What does Nobel Prize-winning research mean for the energy industry?

This year, both the Chemistry and Physics Nobel Prizes were awarded for research that may hold particular significance for the energy sector.

The Nobel Prize in Chemistry was awarded to Susumu Kitagawa, Richard Robson, and Omar Yaghi for the development of metal–organic frameworks (MOFs), porous molecular structures that can be used for carbon dioxide capture, efficient gas and hydrogen storage, and potentially for enhancing the performance of batteries and solar cells.

The first MOF was created by Richard Robson using positively charged copper ions, but it proved unstable. Susumu Kitagawa and Omar Yaghi, working independently between 1992 and 2003, laid the solid foundations of this construction method. Kitagawa demonstrated that gases can move in and out of these frameworks and predicted that MOFs could even be flexible. Yaghi created an exceptionally stable MOF and showed that, through rational design, these materials can be modified and endowed with entirely new and desirable properties.

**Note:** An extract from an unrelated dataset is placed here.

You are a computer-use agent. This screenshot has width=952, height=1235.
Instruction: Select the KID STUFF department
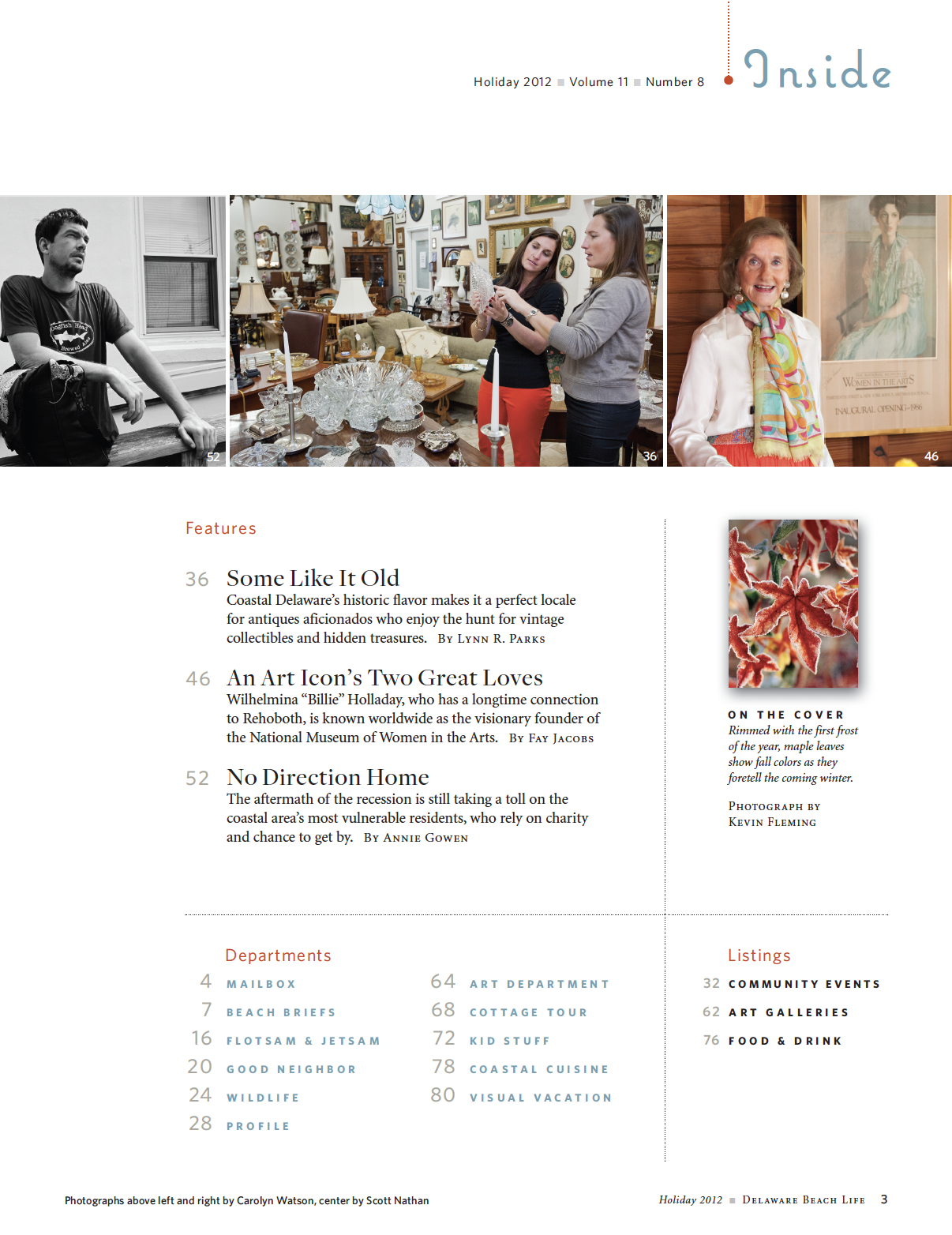click(510, 1041)
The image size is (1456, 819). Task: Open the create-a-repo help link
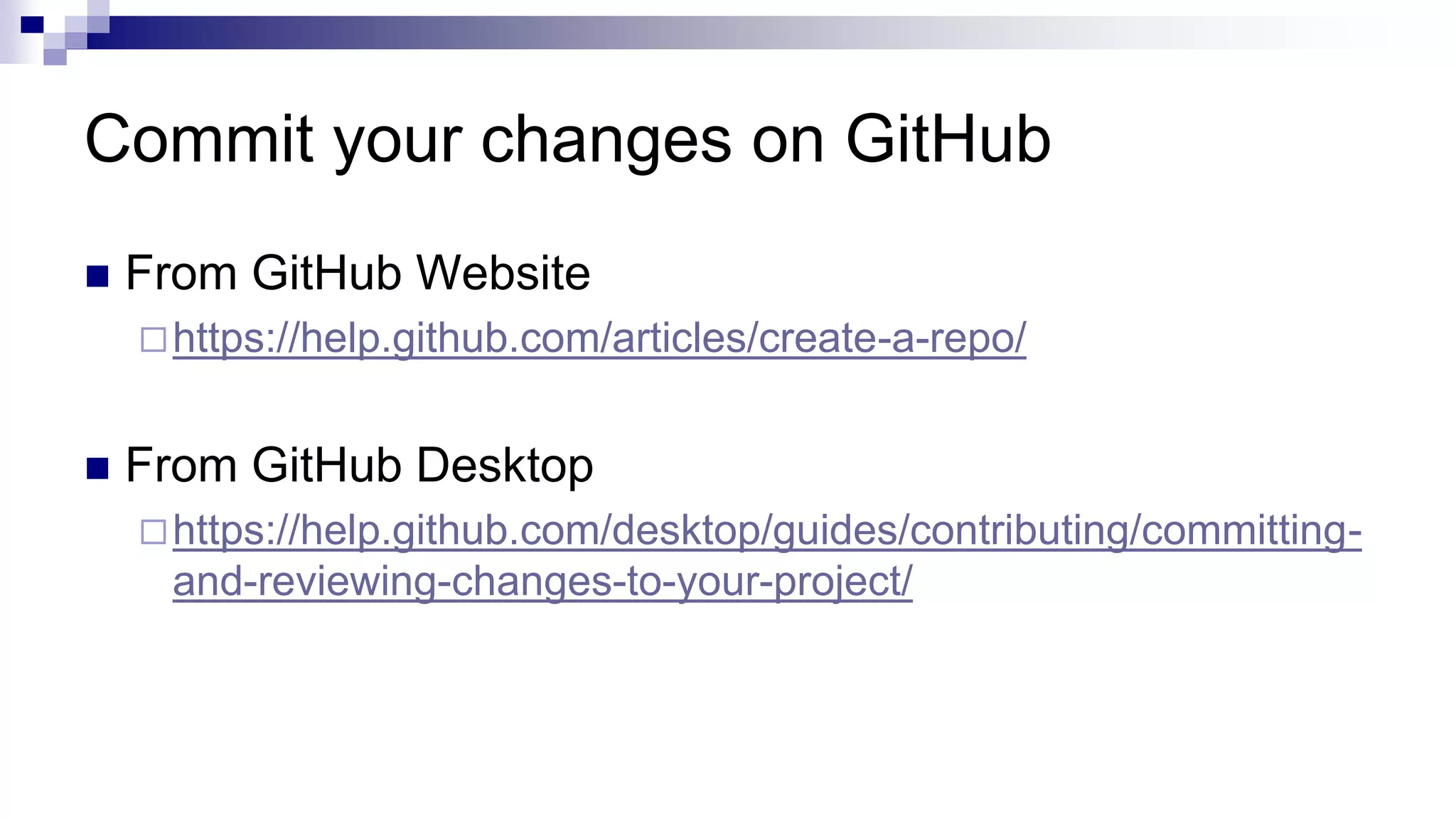599,338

Since their pioneering discoveries, chemists have developed tens of thousands of MOFs. Their energy applications are now in the stages of research, development and prototype testing. One of the most advanced areas is CO₂ separation and capture.

The large internal surface area of MOFs enables significant CO₂ adsorption capacity. Because their structures can be tuned at the molecular level, they can selectively bind CO₂ over other flue gas components such as N₂ or O₂.

One of the Nobel Prize winners, Omar Yaghi and his research team are working on developing new types of CO₂-absorbing porous materials that can capture carbon dioxide not only from point sources, but also directly from ambient air. The group is working with BASF on the large-scale production of MOFs and related materials.

A notable European initiative is MOF4AIR, funded by the European Union and comprising 14 partners from 8 countries, which aims to develop and demonstrate MOF-based CO₂ capture technologies in power plants and energy-intensive industries.

A 2024 study provides an overview of advances in MOF-based materials for energy storage and conversion, including applications in gas storage, batteries, supercapacitors and photo/electrochemical energy systems. It examines recent achievements in hydrogen storage, highlighting, among others, research that explored a type of microporous aluminium-based MOF capable of simultaneously storing CH₄, H₂ and CO₂ with high stability. However, the study also notes that, “despite the considerable amount of research on high-performance MOFs for hydrogen storage, it remains challenging to achieve the anticipated theoretical storage density.”

In the field of methane adsorption, the Kitagawa group’s work in 1997 is considered pioneering. A developing technique for more efficient natural gas transport is the combination of LNG and adsorbed natural gas (ANG), known as LNG–ANG coupling. In 2022, a MOF material was developed that could be beneficial in this regard, demonstrating stable and cyclic methane adsorption capacity.

MOF-based materials offer significant potential also for rechargeable batteries and supercapacitors, which could have prospects in hybrid electric vehicles due to their rapid charge–discharge capabilities, long cycle life and environmental advantages. However, their relatively low energy density remains a major obstacle in this field.

The materials hold significant potential for biogas purification and hydrogen generation via water splitting. The EU-funded MOF2H2 project aims to improve the sun-to-hydrogen efficiency of metal–organic frameworks (MOFs) for water splitting under visible light. Its goal is to scale up the sustainable production of the two most promising MOFs and to evaluate their long-term stability under operating conditions.

The 2025 Nobel Prize in Physics was awarded to John Clarke, Michel H. Devoret and John M. Martinis for the discovery of macroscopic quantum tunnelling and quantised energy levels in electrical circuits. This research has opened opportunities for developing the next generation of quantum technologies, including quantum cryptography, quantum computers, and quantum sensors.

One of the technologies being explored for applications in the energy sector is superconductors. In particular, there are experiments with high-temperature superconductors (HTS) that may help improve the efficiency of the power grid by reducing energy losses. Alongside these material developments, quantum computing algorithms are being studied as tools for the design, operation, and optimisation of energy systems, providing methods to model and address problems that are difficult for classical computers.

Advances in superconducting materials and quantum algorithms thus represent two areas where quantum technology may gradually contribute to the efficiency and management of energy systems. So far, however, their practical use has mainly been demonstrated in smaller-scale solutions.

Interesting experiments are being carried out by E.ON and IBM Quantum, who have developed an algorithm for managing weather risk and pricing that could outperform classical methods when run on a sufficiently advanced quantum computer.

The EU has multiple initiatives for the development of quantum computing, including the European Quantum Communication Infrastructure (EuroQCI), which will consist of a terrestrial segment relying on fibre-optic networks linking strategic sites at national and cross-border levels, and a space segment based on satellites. The EuroQCI will safeguard sensitive data and critical infrastructures, including data centres, hospitals, and energy grids.

The Quantum Technologies Flagship is a long-term research and innovation initiative that aims, over a period of 10 years, to support the work of hundreds of quantum researchers, with an expected EU budget of one billion euros.